Instructions to follow: Which lines run from the one containing "Just Released: Racial" to the end of the entries? Copy them exactly, both ends included, and give nothing else.

Saved data entries
== Segment start ==
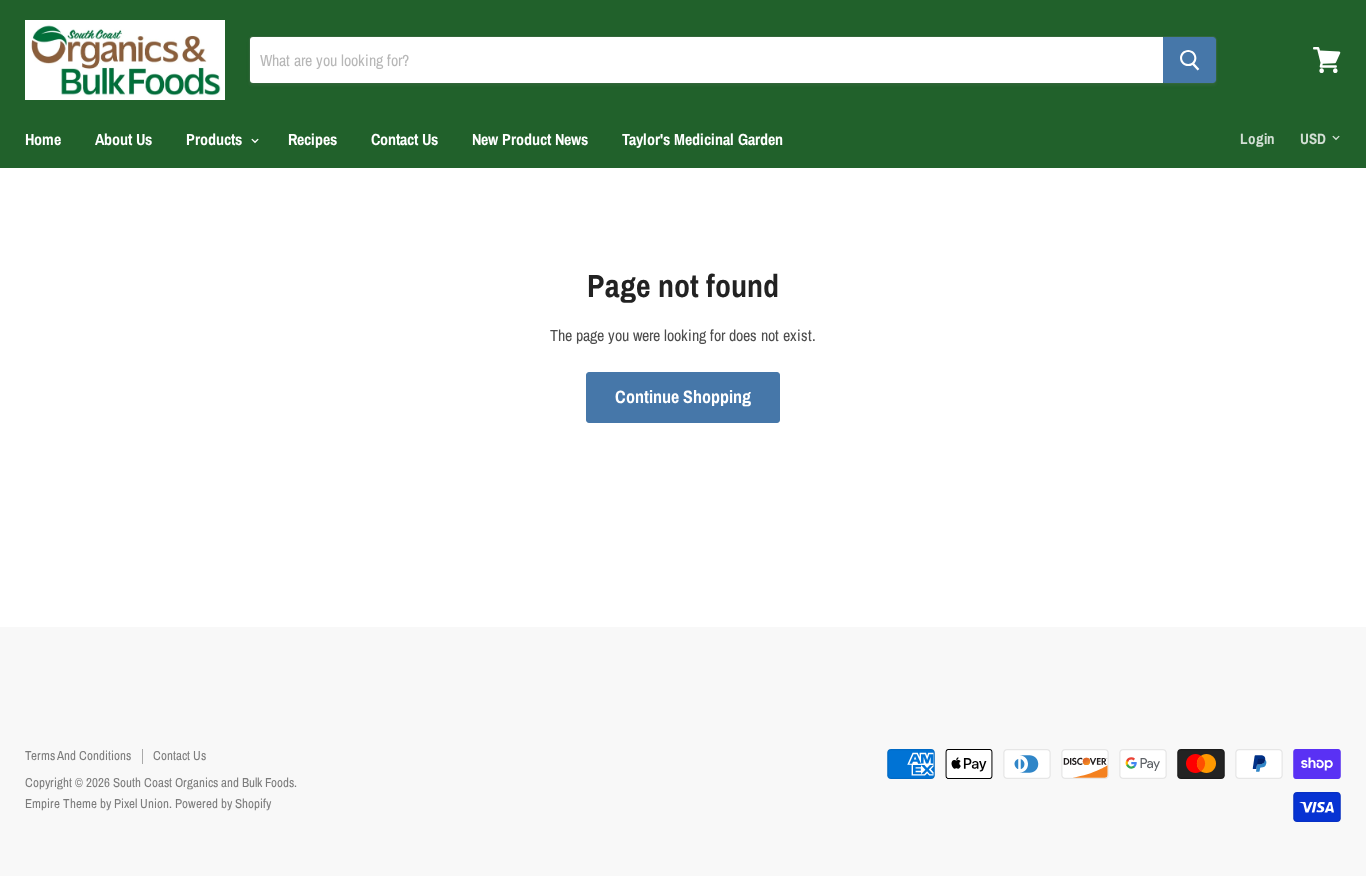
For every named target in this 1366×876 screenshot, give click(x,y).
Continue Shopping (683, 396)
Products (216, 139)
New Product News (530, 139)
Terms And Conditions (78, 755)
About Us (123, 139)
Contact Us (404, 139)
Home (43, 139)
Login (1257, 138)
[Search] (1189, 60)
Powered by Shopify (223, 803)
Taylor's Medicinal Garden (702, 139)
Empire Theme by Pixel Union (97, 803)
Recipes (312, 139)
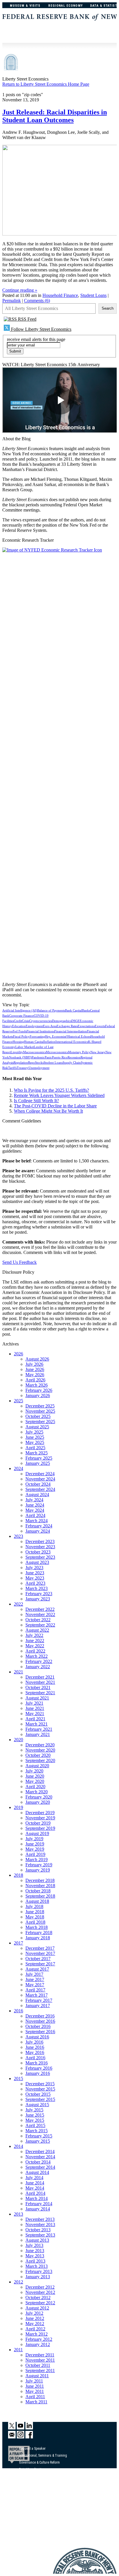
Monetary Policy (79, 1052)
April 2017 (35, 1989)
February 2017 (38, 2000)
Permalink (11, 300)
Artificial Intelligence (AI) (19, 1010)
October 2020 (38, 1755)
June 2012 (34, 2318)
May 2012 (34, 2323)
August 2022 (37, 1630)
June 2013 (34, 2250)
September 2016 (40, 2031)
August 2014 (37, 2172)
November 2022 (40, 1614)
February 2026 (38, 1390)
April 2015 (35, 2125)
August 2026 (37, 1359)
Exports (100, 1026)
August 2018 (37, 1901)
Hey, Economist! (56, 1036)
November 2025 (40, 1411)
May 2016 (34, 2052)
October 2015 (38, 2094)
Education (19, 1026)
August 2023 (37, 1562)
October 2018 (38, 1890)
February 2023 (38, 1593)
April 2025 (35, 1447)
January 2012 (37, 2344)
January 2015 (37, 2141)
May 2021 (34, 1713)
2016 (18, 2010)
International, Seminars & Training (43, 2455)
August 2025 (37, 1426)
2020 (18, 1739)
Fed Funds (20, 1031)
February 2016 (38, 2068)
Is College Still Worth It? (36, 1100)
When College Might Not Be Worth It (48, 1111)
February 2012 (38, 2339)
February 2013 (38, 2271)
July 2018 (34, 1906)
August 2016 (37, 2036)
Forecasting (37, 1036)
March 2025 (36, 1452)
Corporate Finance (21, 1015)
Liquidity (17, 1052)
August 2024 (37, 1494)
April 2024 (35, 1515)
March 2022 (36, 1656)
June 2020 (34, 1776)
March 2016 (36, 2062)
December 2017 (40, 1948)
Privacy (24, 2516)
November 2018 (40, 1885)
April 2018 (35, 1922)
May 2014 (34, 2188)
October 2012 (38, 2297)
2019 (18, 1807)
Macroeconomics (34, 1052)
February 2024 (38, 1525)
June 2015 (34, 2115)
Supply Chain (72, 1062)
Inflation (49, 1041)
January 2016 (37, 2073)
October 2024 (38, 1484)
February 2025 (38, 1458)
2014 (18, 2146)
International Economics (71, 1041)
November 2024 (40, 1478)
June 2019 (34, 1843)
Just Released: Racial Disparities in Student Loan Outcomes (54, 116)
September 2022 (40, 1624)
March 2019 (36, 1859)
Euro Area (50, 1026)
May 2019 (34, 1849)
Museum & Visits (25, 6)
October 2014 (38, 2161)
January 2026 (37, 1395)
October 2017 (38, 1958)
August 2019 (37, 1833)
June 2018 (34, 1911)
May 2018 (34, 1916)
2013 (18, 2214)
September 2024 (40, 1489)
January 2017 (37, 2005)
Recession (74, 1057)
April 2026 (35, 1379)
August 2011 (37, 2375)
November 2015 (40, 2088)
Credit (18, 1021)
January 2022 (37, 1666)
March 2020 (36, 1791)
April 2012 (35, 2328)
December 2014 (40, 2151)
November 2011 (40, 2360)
== Segment end ==
Reply to the exercise:
Just Released: Racial Disparities in Student Loan Outcomes (54, 116)
September 2022 (40, 1624)
March 2019 (36, 1859)
Euro Area (50, 1026)
May 2019 (34, 1849)
Museum & Visits (25, 6)
October 2014 (38, 2161)
January 2026 (37, 1395)
October 2017 (38, 1958)
August 2019 (37, 1833)
June 2018 (34, 1911)
May 2018 (34, 1916)
2013 (18, 2214)
September 2024 (40, 1489)
January 2017 (37, 2005)
Recession (74, 1057)
April 2026 (35, 1379)
August 2011 (37, 2375)
November 2015 (40, 2088)
Credit (18, 1021)
January 2022 (37, 1666)
March 2020 (36, 1791)
April 2012 (35, 2328)
December 2014 (40, 2151)
November 2011 (40, 2360)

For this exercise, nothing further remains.